State funding for programs in 326 of 359 school districts has increased from $44 million to $64 million this year. Left unchanged, the voluntary preschool program, now in its fourth year, will cost the state $70 million in fiscal 2012 and within a few years will cost more than $100 million a year, according to Education Committee Chairman Greg Forristall, R-Macedonia.
“With a $700 million gap between spending and revenues for the next fiscal year, the current preschool program is on a rising cost course that is not sustainable,” Education Committee Chairman Greg Forristall, R-Macedonia, said. The state has spent $150 million on preschool in recent years, he said, but Democratic-controlled legislatures have failed to fund $450 million of its obligation to K-12 education during the same time.
House Democrats painted a different picture. They denied there’s a $700 million budget gap and said Iowa can’t afford to reduce its investment in preschool.
Calling House File 535 “fundamentally flawed,” Rep.
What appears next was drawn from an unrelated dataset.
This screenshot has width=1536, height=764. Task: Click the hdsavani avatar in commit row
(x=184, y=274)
Nate Willems, D-Lisbon, questioned the rush to dismantle a program “wildly popular with parents.”
“There is no reason this body needs to take this action this year,” Willems said. “It makes no sense to me why we would try to do preschool on the fly, to do it in an improvisational manner.”
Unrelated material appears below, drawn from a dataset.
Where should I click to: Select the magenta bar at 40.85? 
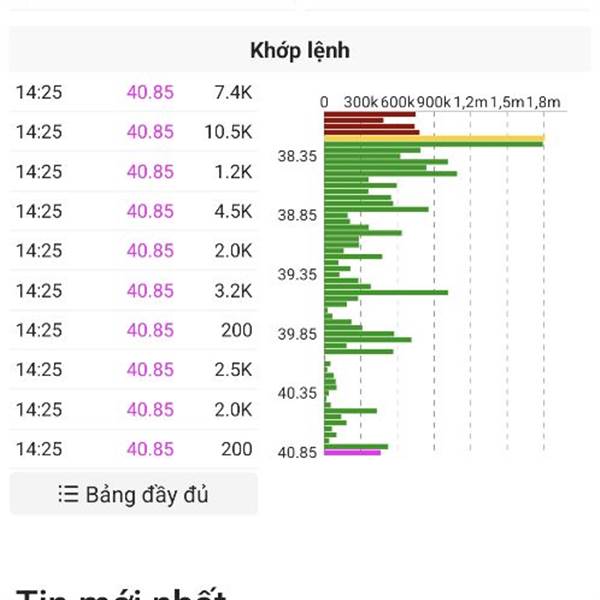(352, 453)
Willems proposed delaying the decision until after a Department of Education study of the feasibility of the GOP proposal of charging preschool tuition based on families’ incomes. That amendment was defeated 38-59.
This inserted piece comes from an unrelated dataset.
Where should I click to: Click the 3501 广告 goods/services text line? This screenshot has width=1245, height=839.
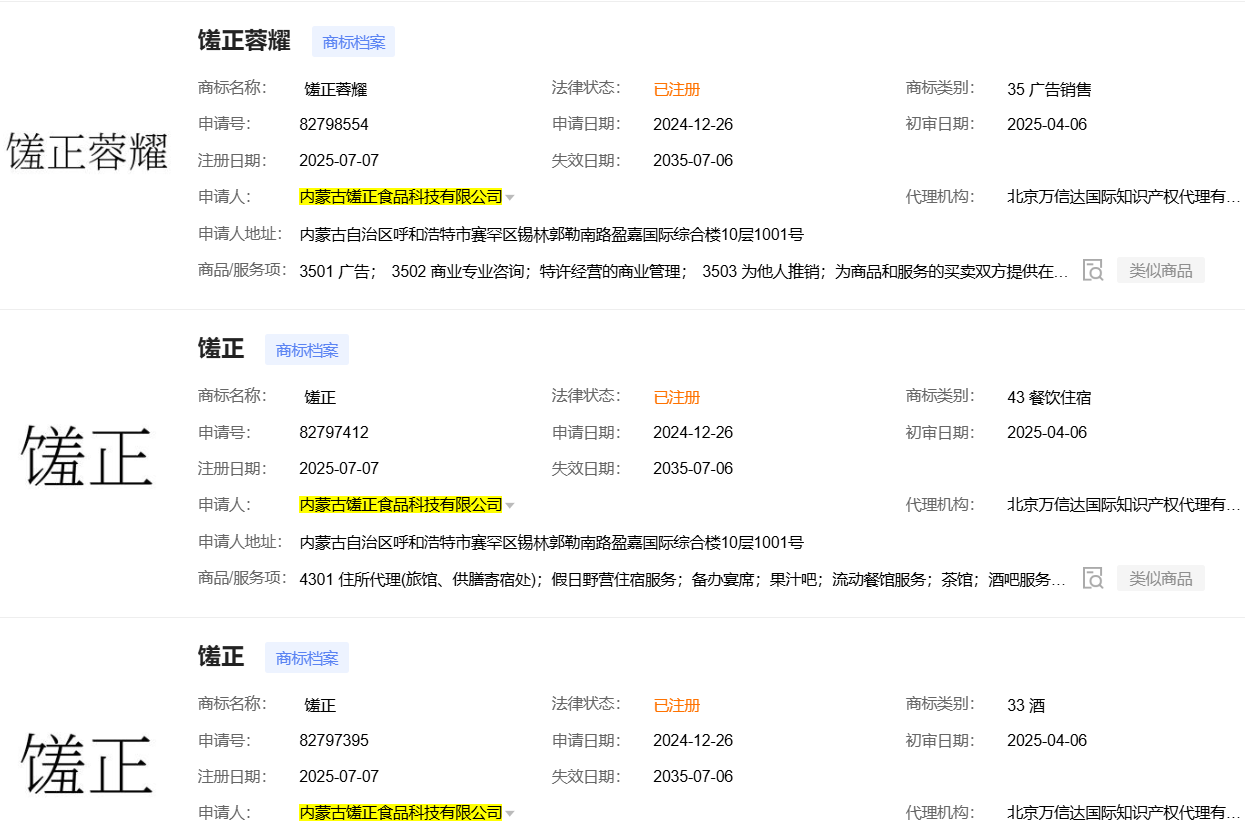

Democratic supporters of the program are relying on the Senate, where their party has a 26-24 advantage, to prevent the funding reduction.
The House GOP’s plan also is at odds with Gov. Terry Branstad’s preschool plans. He’s proposed $43 million in funding with scholarships of up to $3,000 per child. The House plan would provide $33 million in total funding, which would reduce the scholarship cap to about $2,300 per student.
Branstad expressed optimism his proposal will be approved.
“I’m very hopeful because this is a way that we can preserve the 4-year-old preschool program with a sustainable program, with the finances that the state has, to really target the money to the families that are really needing it,” he said on WHO-AM “Call Governor Branstad” show. “So I am very hopeful that we can get it approved. We’ve worked very hard to put together something that we thought was fair and balanced and also focused the resources to the people with financial need.”
The House plan would replace fully funded, statewide, voluntary preschool program for Iowa 4-year-olds with a program that would provide scholarships to help families with incomes up to 300 percent of the federal poverty level – about $67,050 for a family of four – send their 4-year-olds to preschool.
Schools could charge tuition based on the family’s ability to pay. Basically, all families would be charged something, as little as $3 a month for those with the lowest incomes.
According to the Governor’s Office, there are approximately 39,000 4-year-olds in Iowa and 23,800 are in families with incomes at or below 300 percent of the federal poverty level. About 19,000 4-year-olds are enrolled in the state’s voluntary preschool program.